My tickets were comped for review purposes courtesy of ATG.
A jukebox musical based around the songs of Green Day isn’t as bizarre an idea as that sounds. American Idiot, the Grammy Award-winning album that kicked off the trio’s second coming as arena-punk giants, was written as a “punk-rock opera” – even if the band never actually planned for it to end up onstage.
Now marking an unlikely 10th anniversary, and with a brace of Tony awards to its name, American Idiot – the musical co-created by Billie Joe Armstrong and theatre director Michael Mayer – is touring UK theatres with a star-studded cast. The result is… kind of a hot mess, if I’m honest, but with a cracking soundtrack guaranteed to get you out of your seat.

The show fleshes out the plot of Green Day’s 2004 album with the addition of b-sides, tracks from 2009 follow-up 21st Century Breakdown and a Kerplunk!-era outtake that every other reviewer will tell you was newly-recorded for the show, but every other reviewer didn’t have Dave Hughes as her +1. It tracks a year in the life of three disaffected American youths as they try to escape suburbia and figure out their places in a chaotic, post-9/11 America.
Johnny (Waterloo Road‘s Tom Milner) and Tunny (Joshua Dowen) escape suburban Jingletown for a new life in the city, while Will (Samuel Pope) stays at home to try to build a life with his pregnant girlfriend Heather (Siobhan O’Driscoll).

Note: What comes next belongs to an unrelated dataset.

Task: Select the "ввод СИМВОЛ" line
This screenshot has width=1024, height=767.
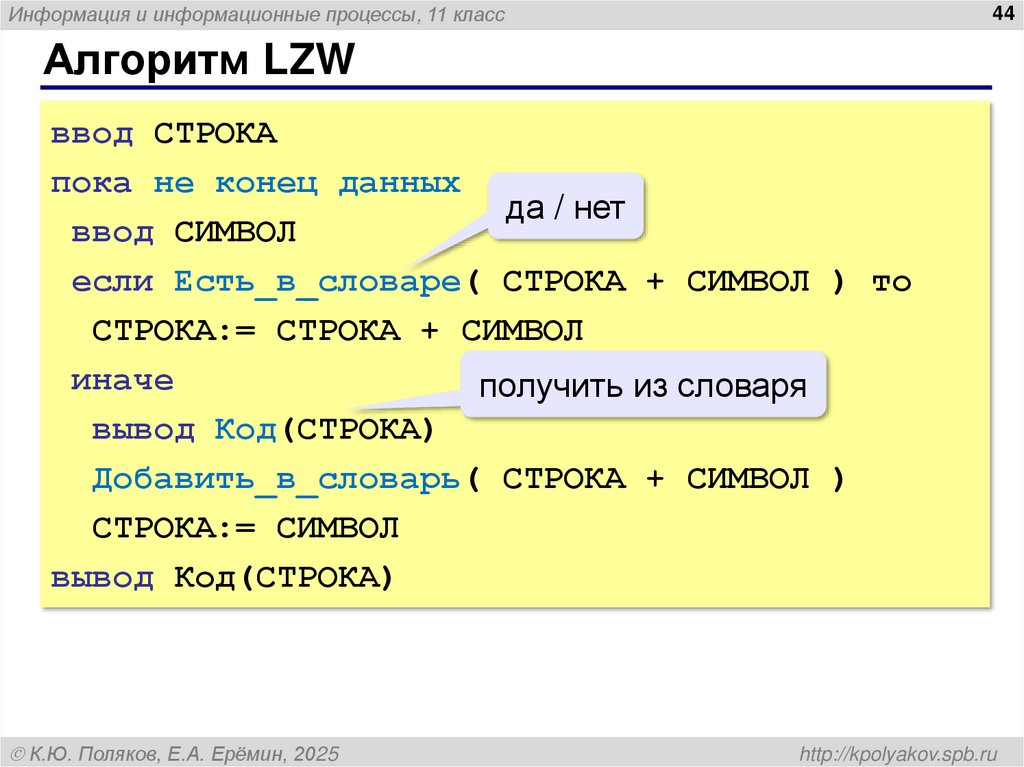Action: click(x=186, y=231)
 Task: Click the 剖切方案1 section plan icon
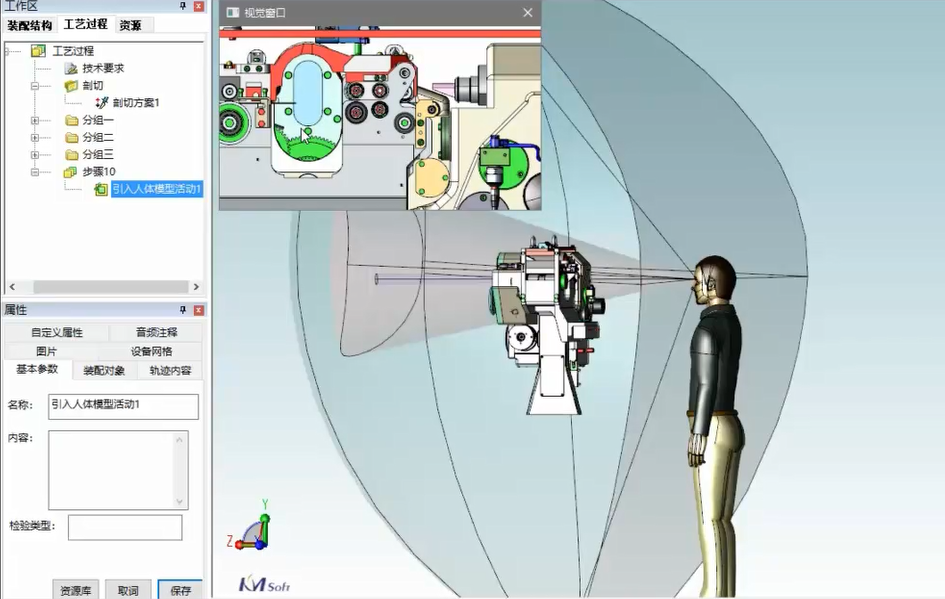tap(101, 102)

Johnny meets the magnetic Whatsername (The X Factor’s Sam Lavery) and charismatic drug dealer St Jimmy (fellow X Factor alumnus Luke Friend) and turns to heroin, while Tunny joins the army and is deployed to what we assume is Iraq.

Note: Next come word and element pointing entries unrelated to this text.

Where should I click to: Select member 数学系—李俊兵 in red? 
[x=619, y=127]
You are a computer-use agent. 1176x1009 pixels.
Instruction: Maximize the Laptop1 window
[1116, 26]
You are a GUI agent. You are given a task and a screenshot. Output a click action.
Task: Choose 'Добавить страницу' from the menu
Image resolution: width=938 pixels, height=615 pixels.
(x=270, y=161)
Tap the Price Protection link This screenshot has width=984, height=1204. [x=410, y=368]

The company all look the part with their coloured hair and ripped band t-shirts, all stage-school-meets-punk-rock-brat waving middle fingers instead of full jazz hands (although I refuse to buy Johnny maintaining his edges so cleanly in the throes of a heroin addiction). The staging has an apocalyptic Mad Max feel, choice lyrics scattered in the graffiti, while the live band on the upper level get to interact with the performance, adding to the rock concert feel and providing the set-up for the best joke of the night.
It is, however, difficult for the cast – Milner in particular, who does much of the heavy lifting in his “Jesus of Suburbia” role – to avoid falling into the trap of the jukebox musical: that of aping the band whose songs are at the centre of the piece rather than letting the words tell the story of the show. The accent work that the name of the show forces on the British cast here doesn’t help here, leaving the limited dialogue in the mostly sung-through performance pretty unintelligible. Indeed, I had to get Dave to explain the particularly pivotal question of the St Jimmy character’s identity at the bus stop later on.

It means that, for me at least, the best performances come from the women – with “21 Guns” in the second act a particular highlight. It’s a shame then that the female characters are so underdeveloped: Heather’s a shrew; and Lavery, whose pop training belies a rock vocal and attitude that means you can’t take your eyes off her on stage, plays a character literally called Whatsername. I was convinced that a scene where Tunny, in hospital with war injuries, seemingly hallucinates an exotic dancer with light-up wings was an elaborate metaphor for getting hooked on morphine, until he ended up with her (fully clothed) at the end. The character’s name? I shit you not: Extraordinary Girl (no shade to Raquel Jones, a phenomenal dancer who did not deserve such Manic Punky Dream Girl bullshit).
Here’s the thing though: the entire theatre was on its feet by the end and it wasn’t difficult to see why thanks to phenomenal songs, performed by great singers, which mean the world to people (I refer you to the dude sitting near us who, overcome, couldn’t stop himself to singing along under his breath to “Wake Me Up When September Ends” despite it coming at one of the quietest, most emotive moments of the show). If you’re a Green Day fan, I think you’ll find plenty to love here.
American Idiot is on at King’s Theatre, Glasgow until 1st June and then continuing to Bradford, Aberdeen, Cheltenham and Liverpool – with more dates to be announced.